### Task details
If pictures appear in the lines below, skip them and copy exactly the lines from the one containing "This screenshot has height=536, width=1080." through the one containing "The image size is (1200, 652).", and nothing else.

= = = =

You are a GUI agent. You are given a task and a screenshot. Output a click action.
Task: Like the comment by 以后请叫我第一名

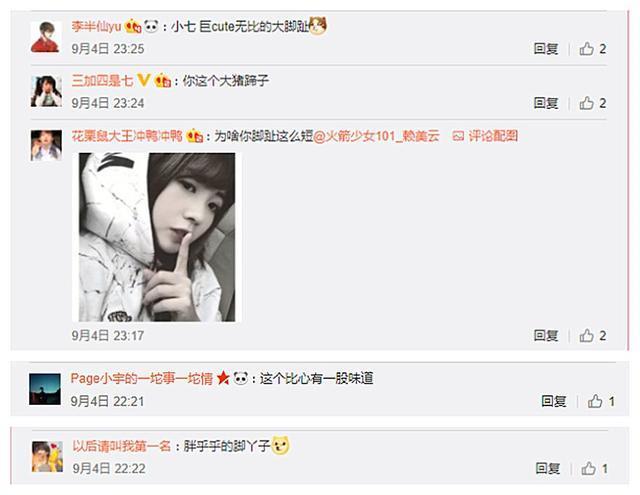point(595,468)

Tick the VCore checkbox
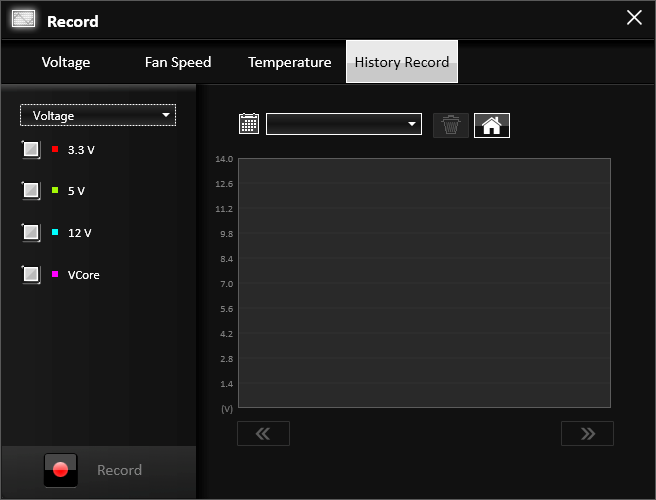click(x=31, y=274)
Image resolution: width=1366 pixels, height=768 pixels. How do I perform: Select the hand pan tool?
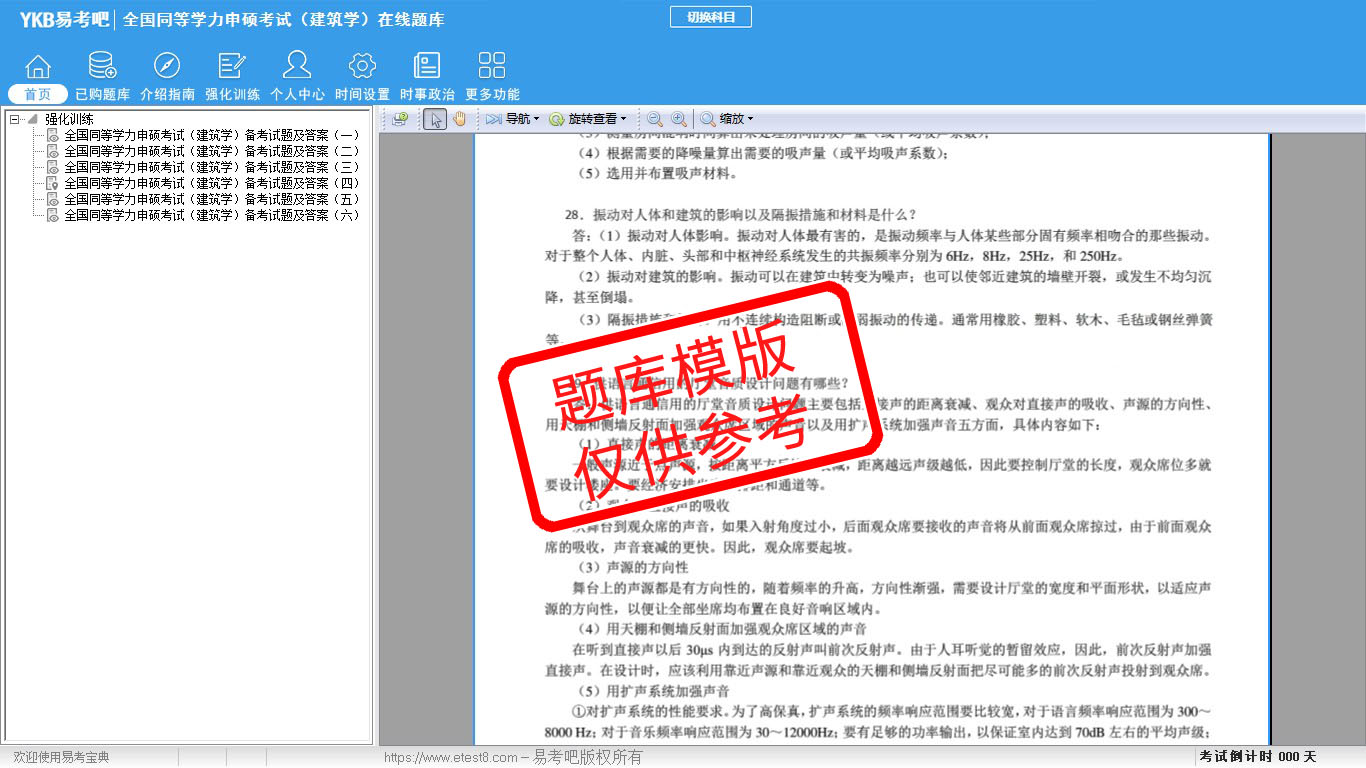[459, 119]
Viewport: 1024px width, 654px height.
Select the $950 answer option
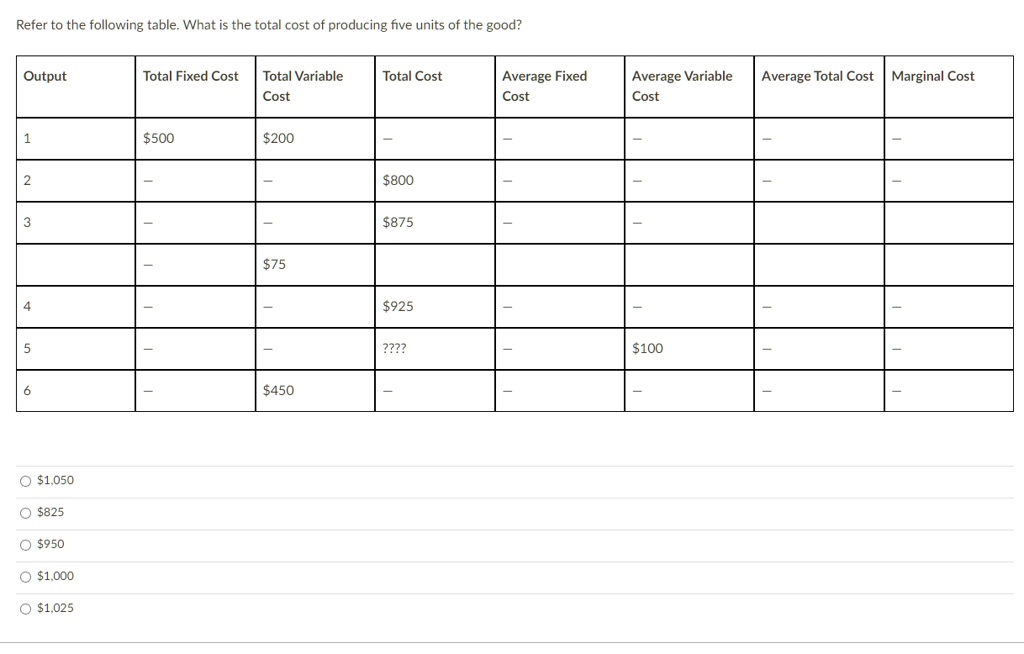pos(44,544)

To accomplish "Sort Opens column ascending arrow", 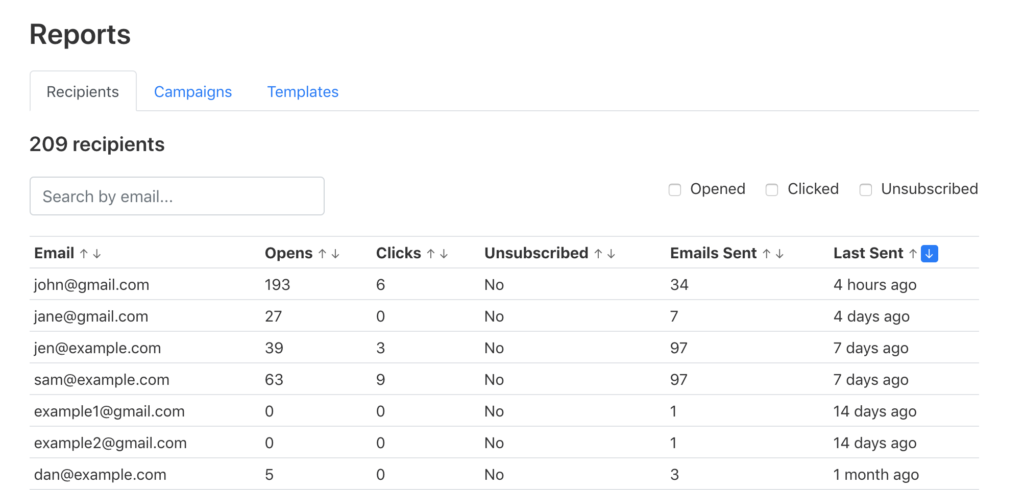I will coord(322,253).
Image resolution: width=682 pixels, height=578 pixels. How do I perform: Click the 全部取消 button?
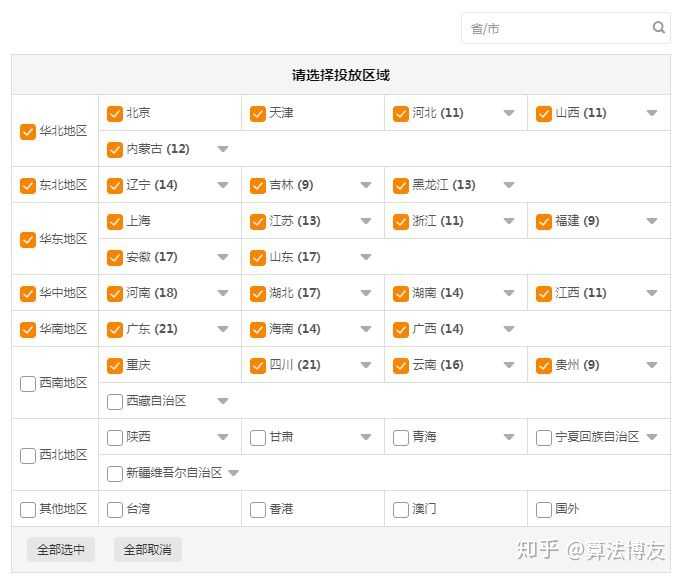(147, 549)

= = = =

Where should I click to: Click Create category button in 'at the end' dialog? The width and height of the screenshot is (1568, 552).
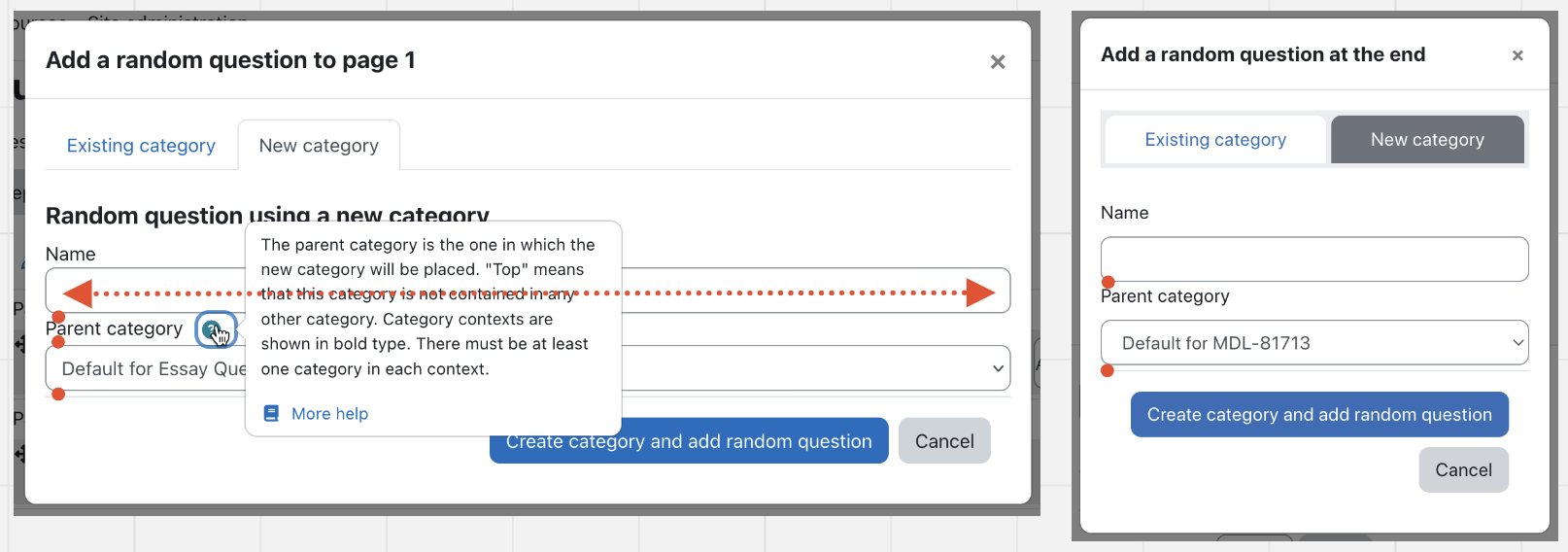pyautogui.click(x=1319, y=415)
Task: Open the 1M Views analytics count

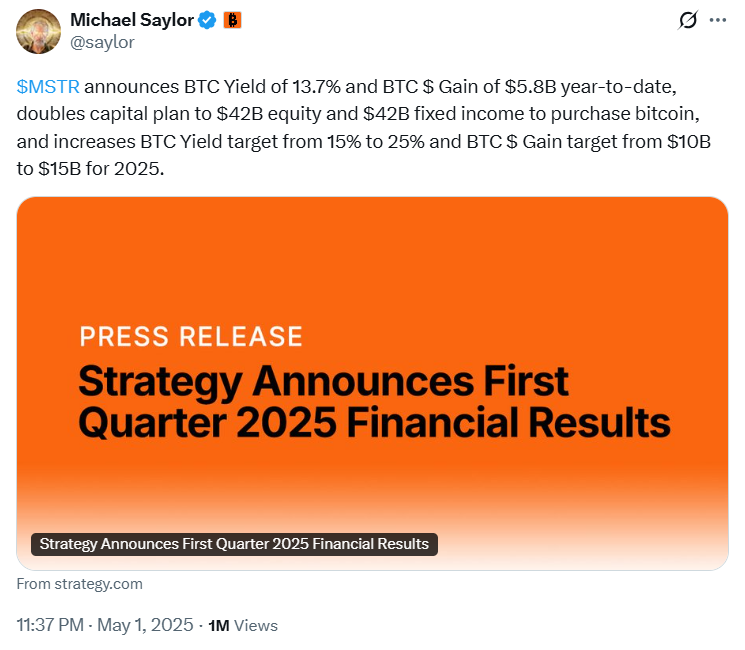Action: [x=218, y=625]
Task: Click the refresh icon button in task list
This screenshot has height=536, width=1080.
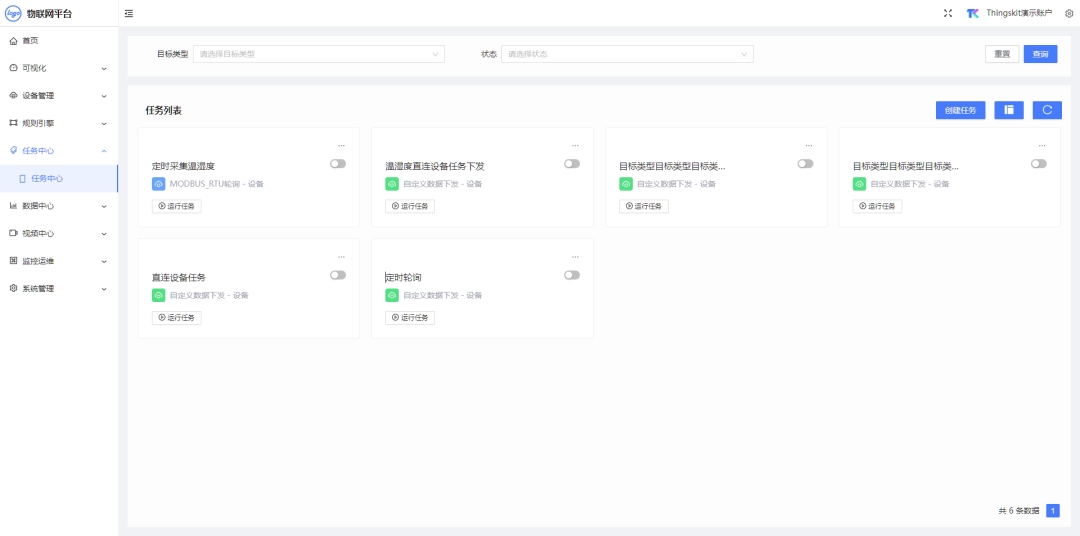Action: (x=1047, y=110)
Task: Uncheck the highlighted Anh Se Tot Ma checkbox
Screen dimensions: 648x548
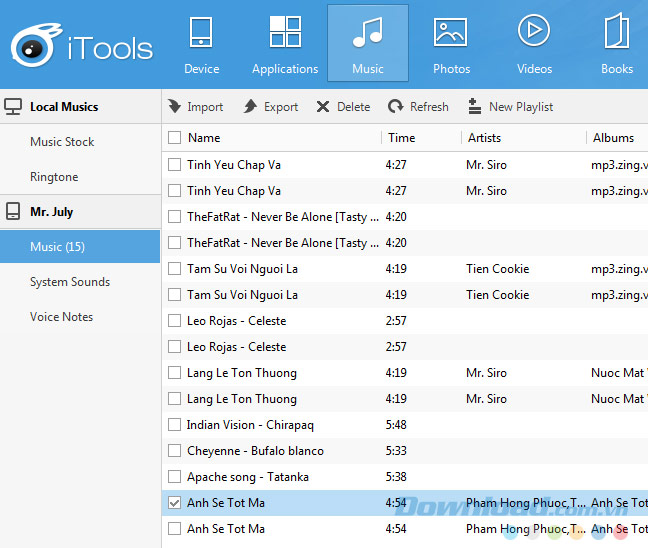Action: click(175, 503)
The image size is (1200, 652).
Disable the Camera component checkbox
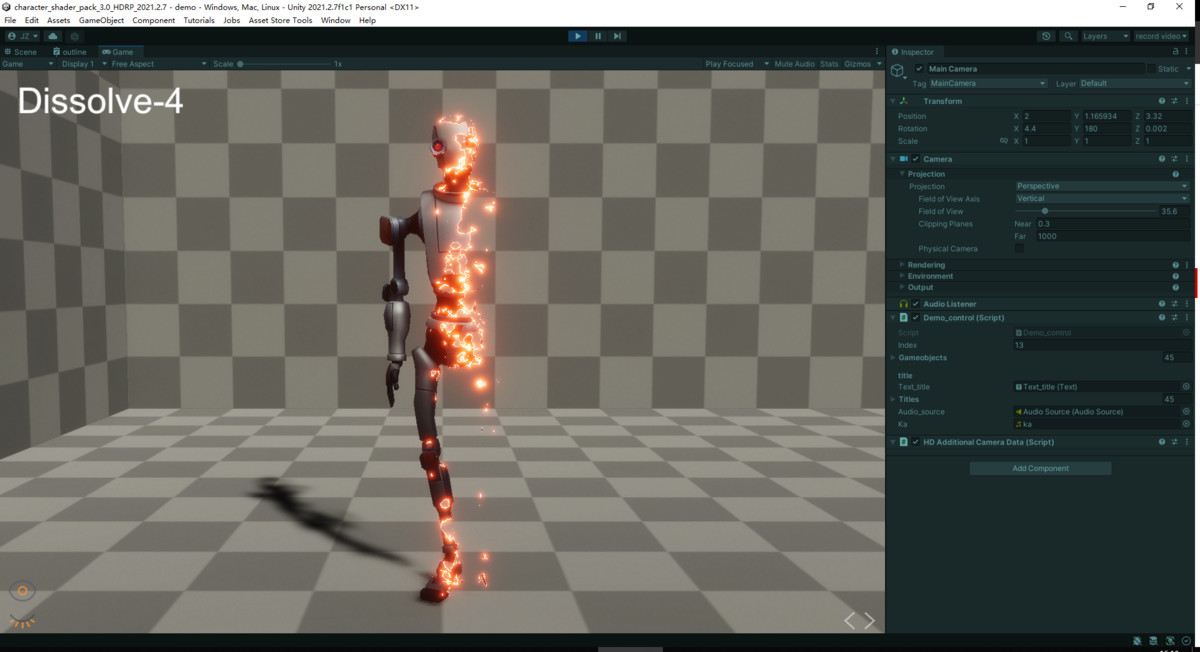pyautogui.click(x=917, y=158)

= = = =

### Written response
This screenshot has height=536, width=1080.
Action: (x=1047, y=110)
Task: Uncheck the highlighted Anh Se Tot Ma checkbox
Screen dimensions: 648x548
Action: click(175, 503)
The image size is (1200, 652).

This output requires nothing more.